Carbon Track & Trace: Informing climate decisions in cities

Carbon Track & Trace was founded in July 2016 as a spin-off from the CTT2.0 research project at the Norwegian University of Science and Technology. The company aims to provide cities with the means to accurately measure their carbon emissions and monitor their progress towards international climate targets. Using the global reporting standards (GHG Protocol) as a benchmark, a system has been developed which collects emissions data at street level before storing, analysing and visualising the findings in a manner that is easy for cities to use. This system has now been piloted in Trondheim, Norway and Vejle, Denmark with promising results.

Ordförandeskapsprojekt hållbara städer, Norge Foto: Marianne Gjørv


Carbon Track & Trace uses sensors mounted to traffic lights to gather data on CO2 emissions and air-quality. Data is then transferred to the cloud, analysed and visualised in a user-friendly way, providing real-time information to decision-makers and people. The box itself is a platform that can be programmed to collect data on a range of things. The number and location of sensors is determined based on the question(s) the city administration wishes to address (e.g. How is the air quality on the busiest street in the city during peak traffic times?; How many pedestrians use a particular intersection daily?).

The initial buy-in is low, with the option to test the solution over a small area and scale-up if it works well. The cities own all the data collected and one of the primary aims is to present the data in a way that can be easily integrated into existing decision-making structures. Clients have the option to manage the data in-house if they have the capacity or utilise technical expertise provided by Carbon Track & Trace.


Although still in the early start-up phase, Carbon Track & Trace is already showing great promise.

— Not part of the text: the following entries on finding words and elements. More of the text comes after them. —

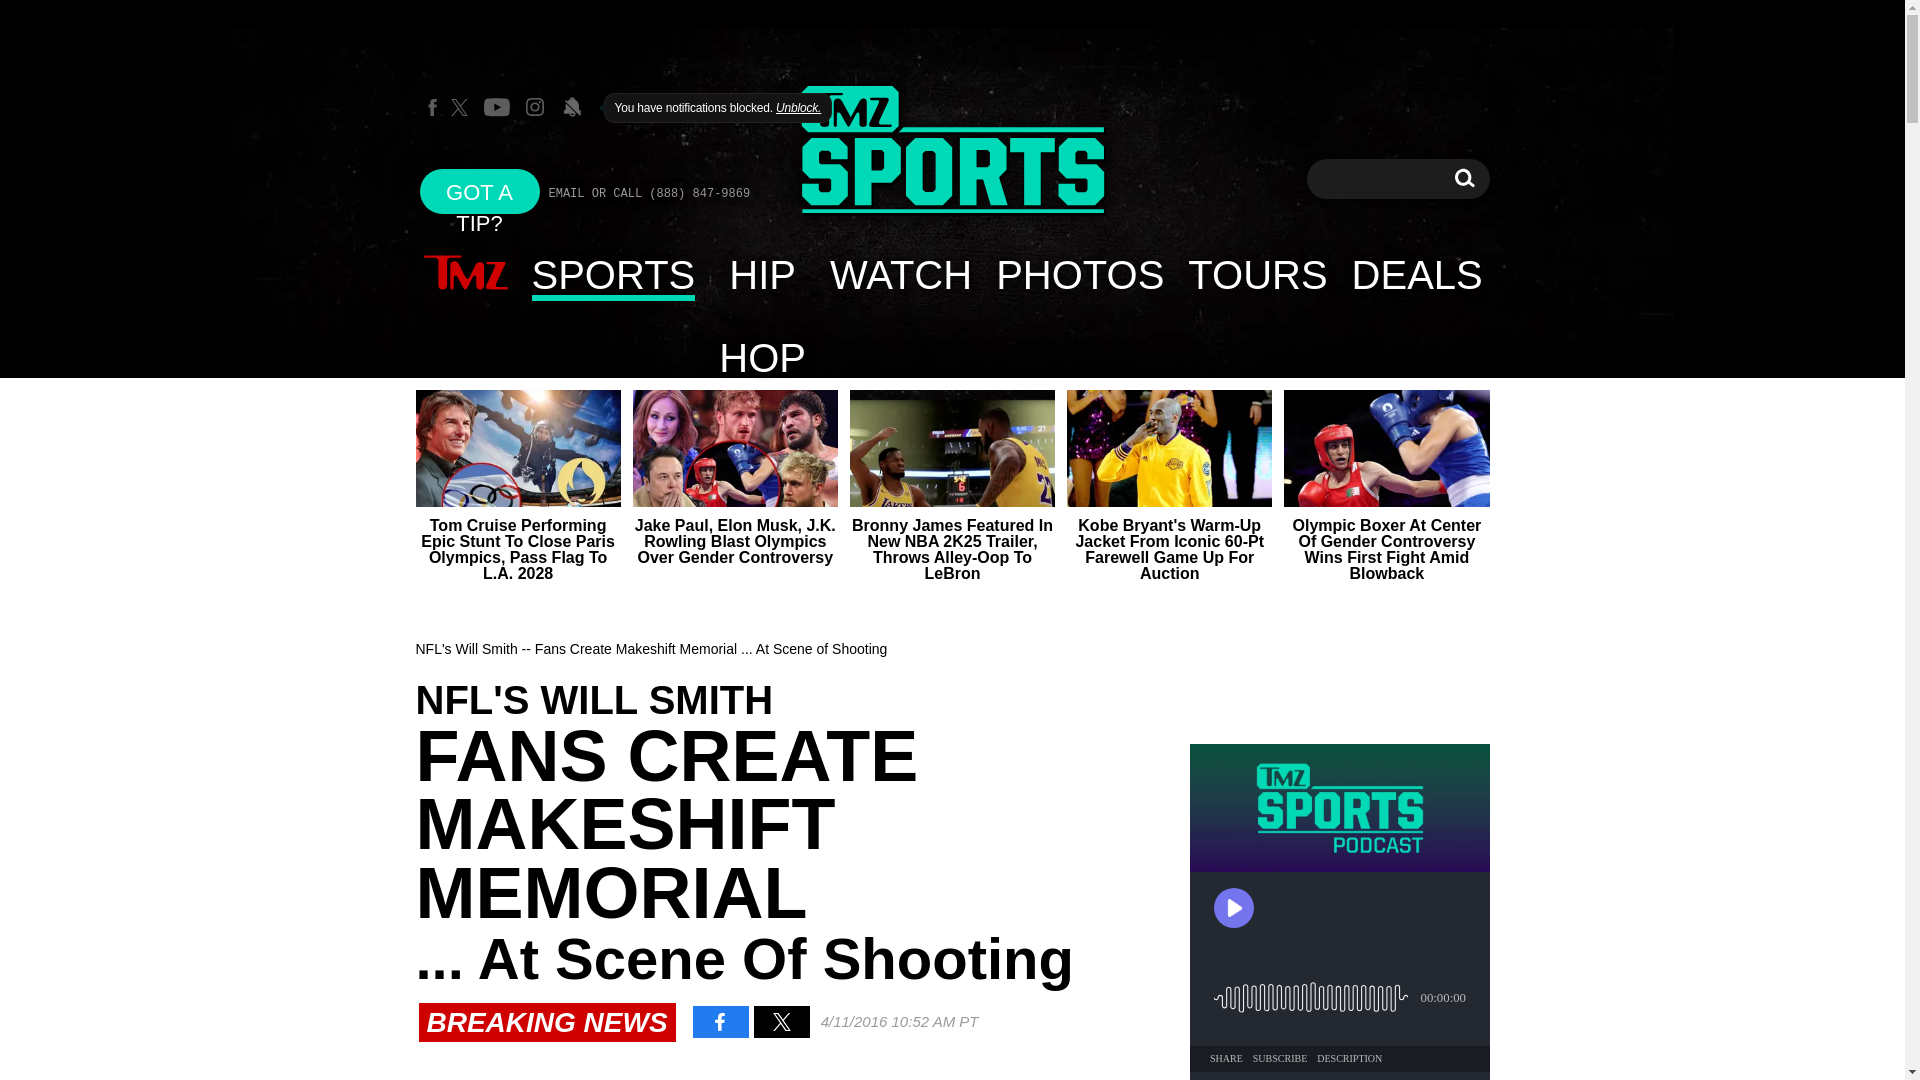  I want to click on SPORTS, so click(1464, 178). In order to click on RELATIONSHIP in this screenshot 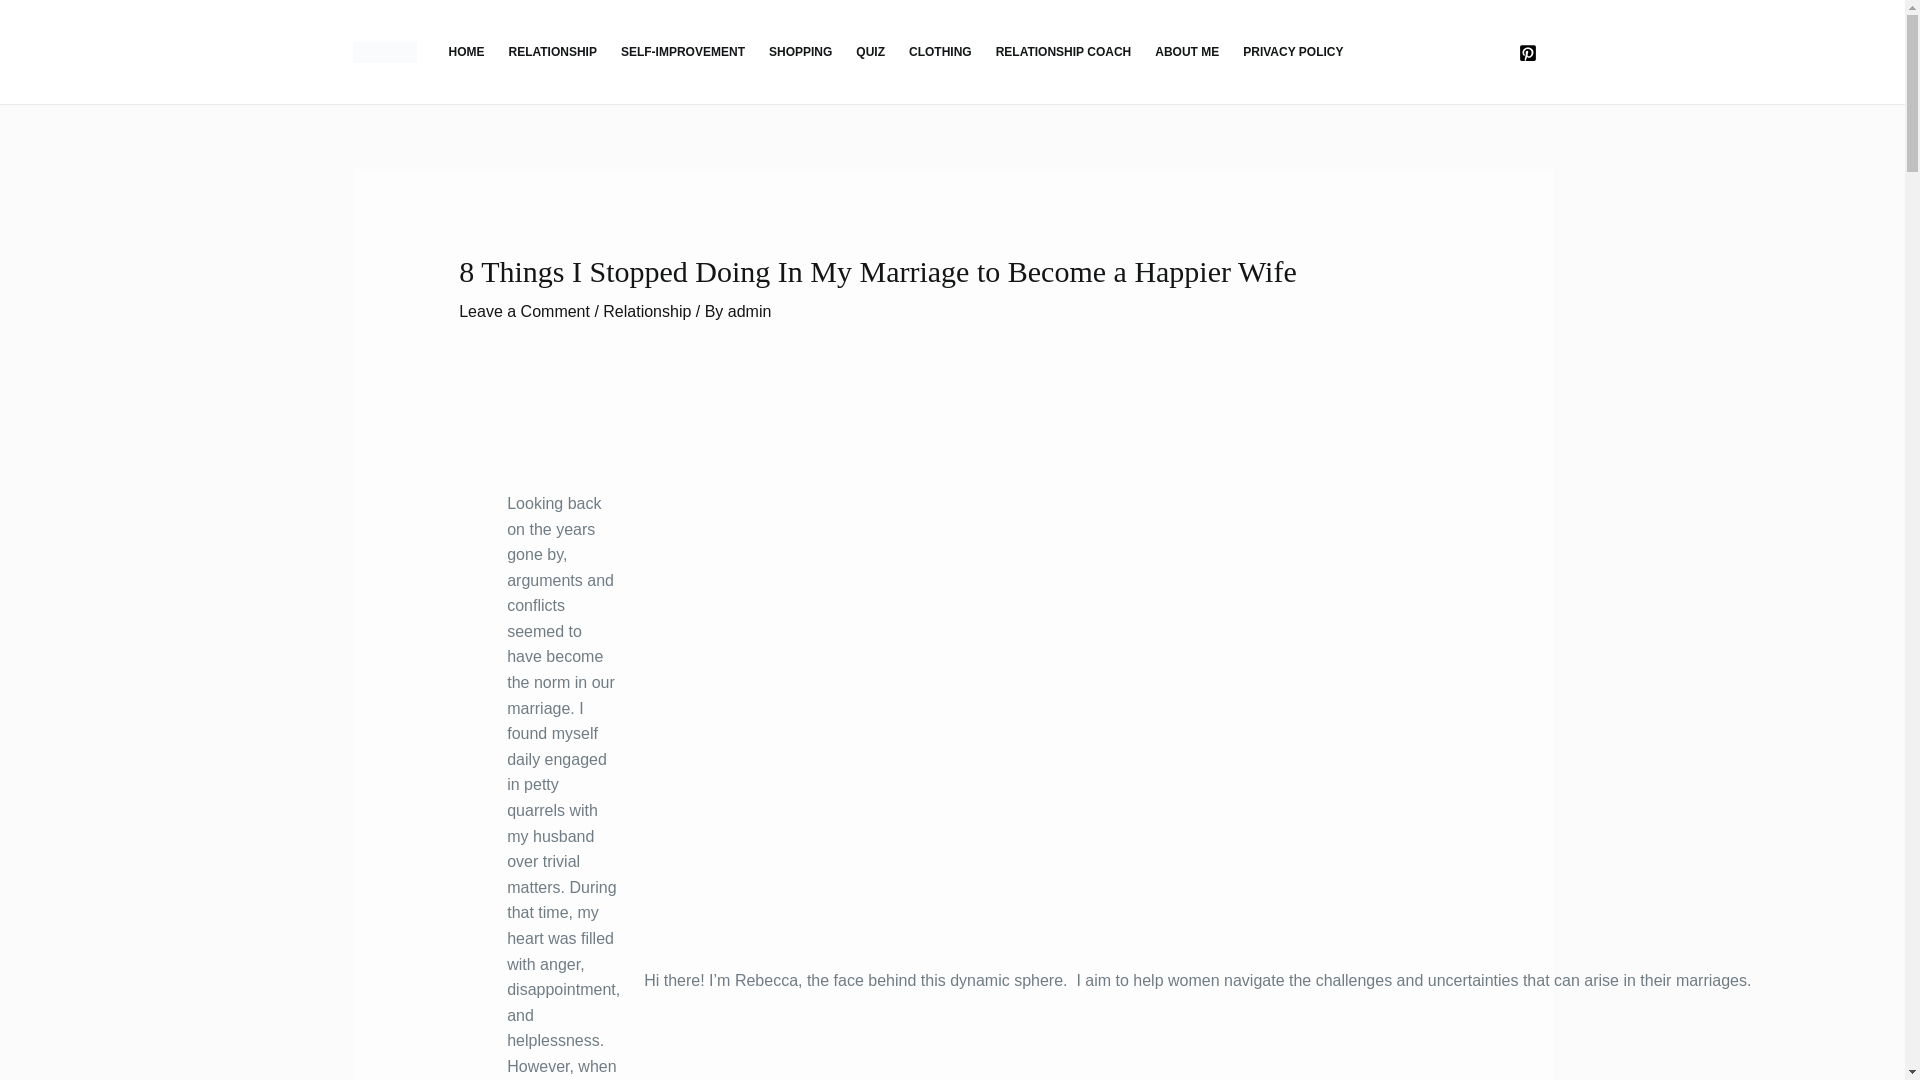, I will do `click(552, 52)`.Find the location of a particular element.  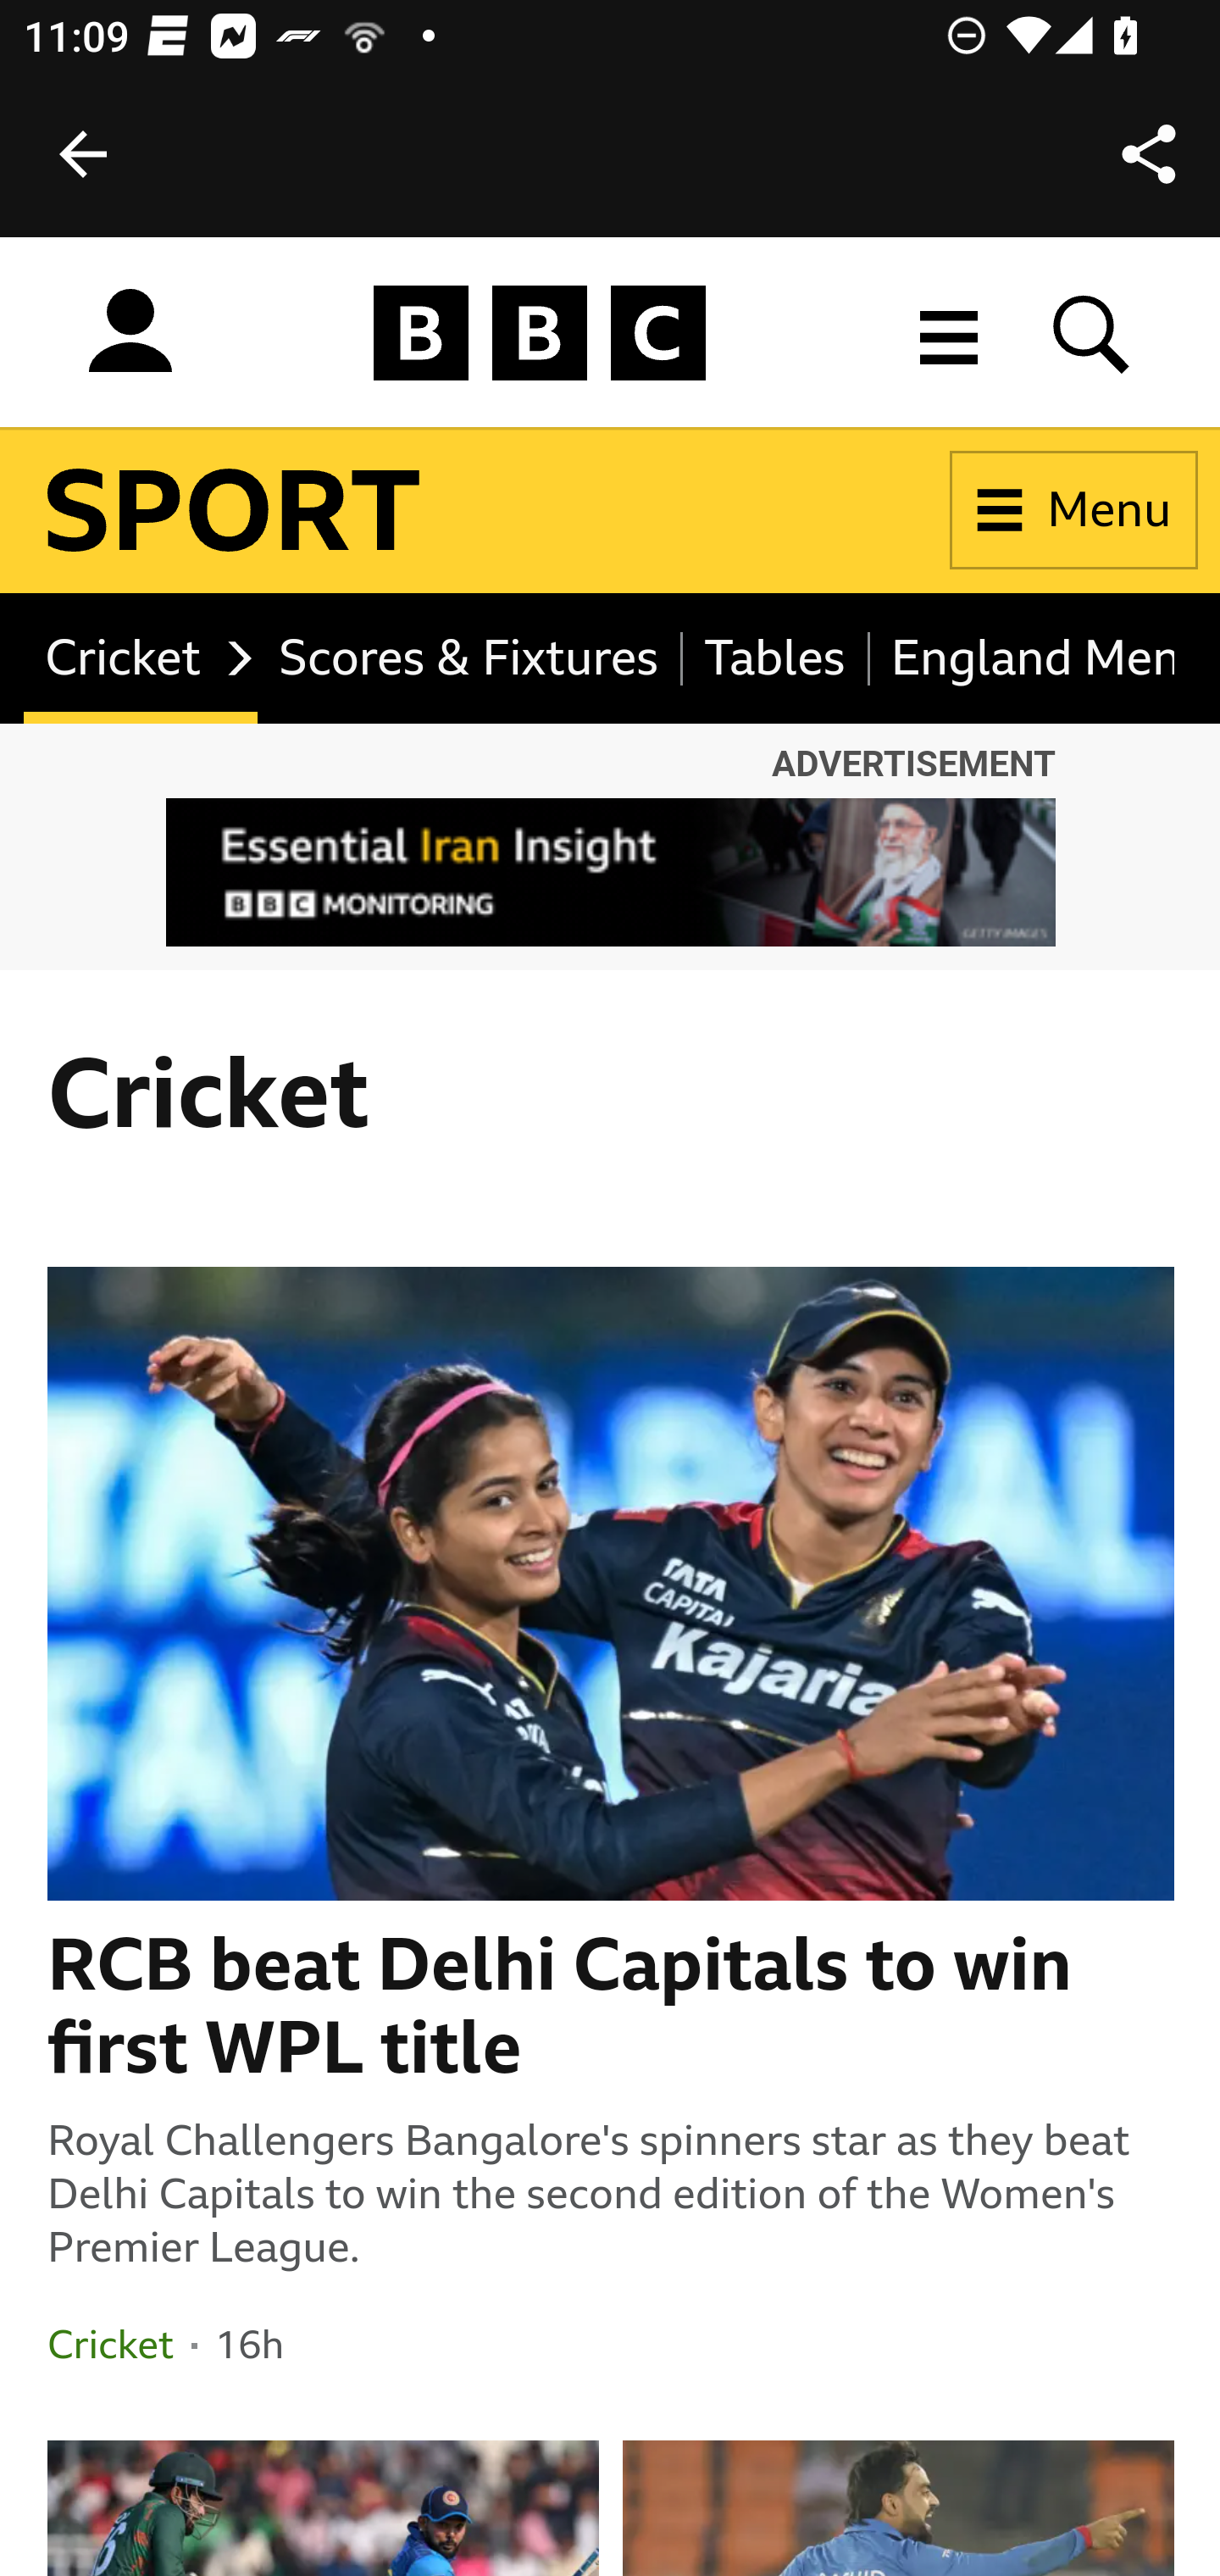

Tables is located at coordinates (776, 658).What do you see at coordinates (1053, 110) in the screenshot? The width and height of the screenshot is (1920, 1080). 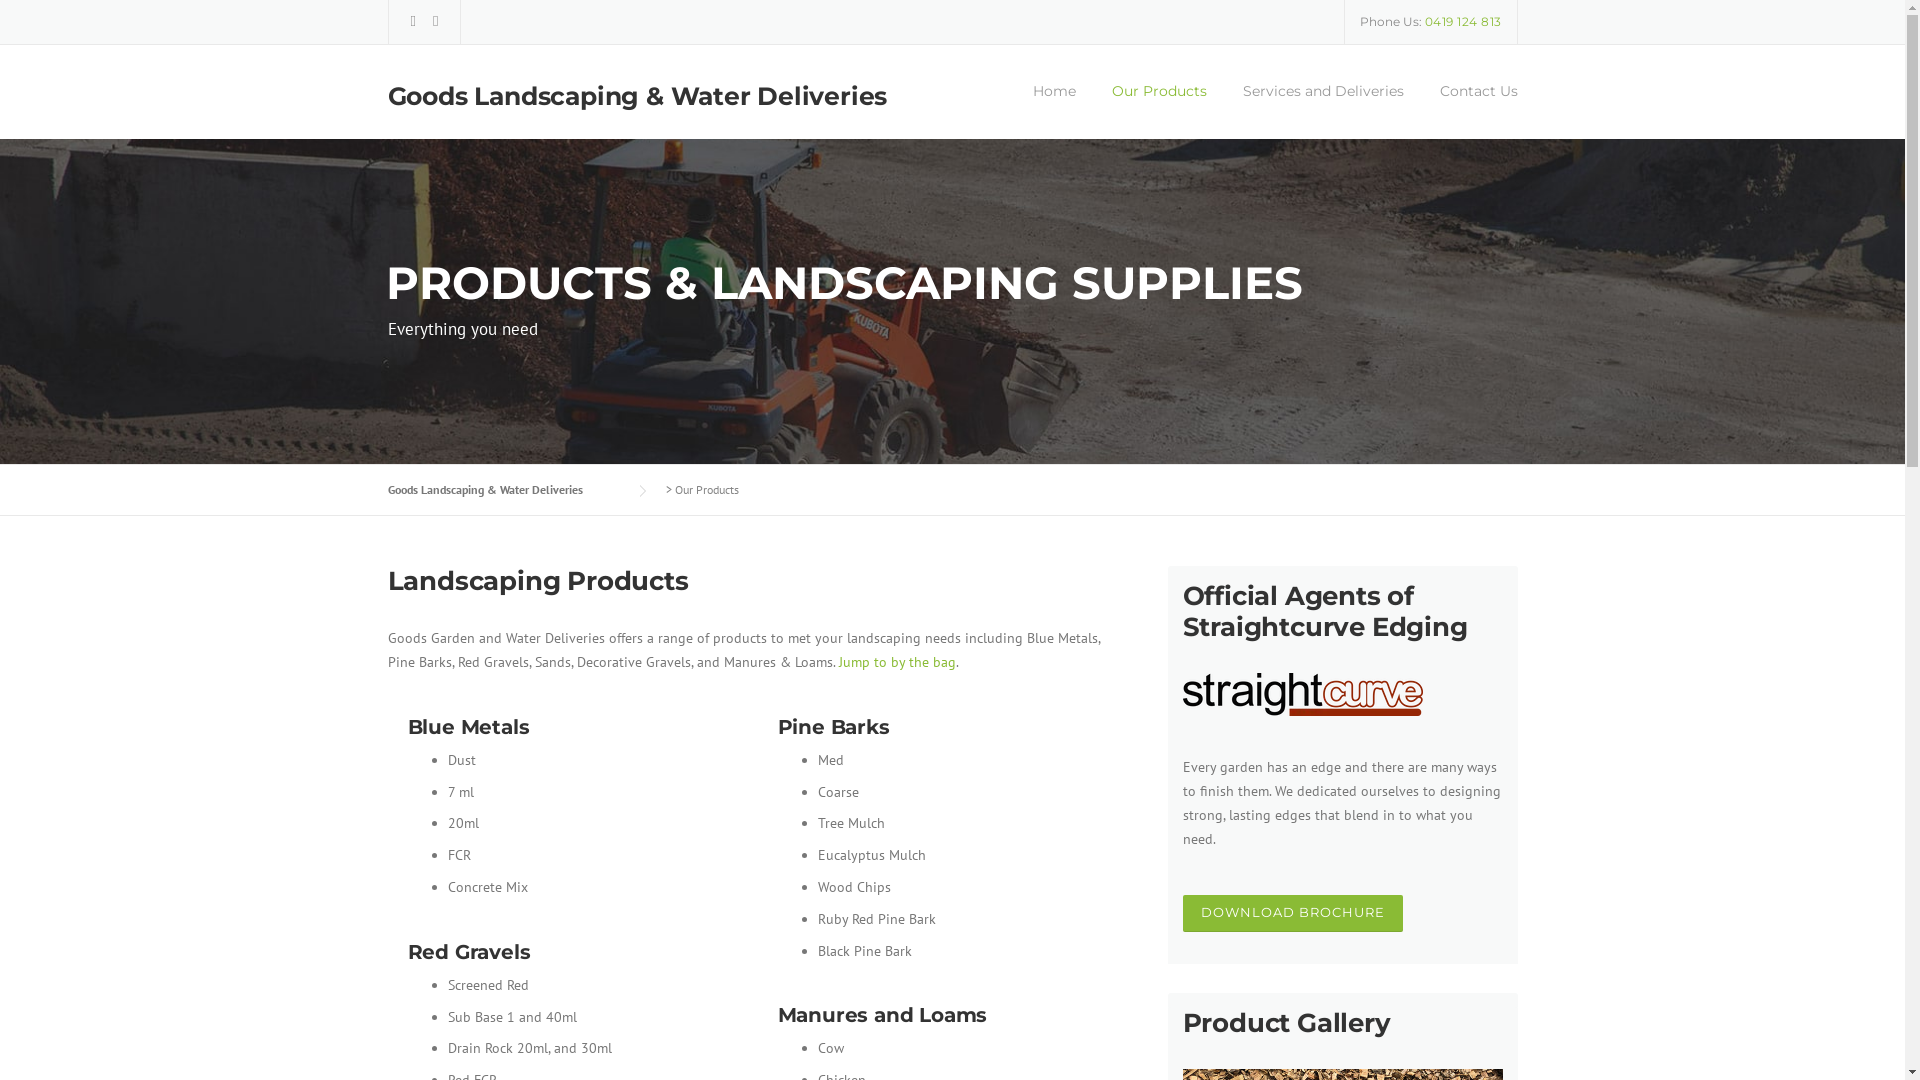 I see `Home` at bounding box center [1053, 110].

The company gives cities access to accurate and reliable air-quality data which provides a strong empirical basis for the tough political decisions required to reduce carbon emissions to an acceptable level in the long term.

Alongside further development and deployment of the street-level system, the team at Carbon Track & Trace are currently working on complementing the on-the-ground data collected by the sensors with data available from the space agencies. This would provide cities with even more accurate data to support climate decisions.


Carbon Track & Trace aims to have a foothold in the Nordic-European market in three years and is looking to become a global company within five years. The emphasis is on keeping start-up costs as affordable as possible, thus making Carbon Track & Trace a viable solution for cities around the world.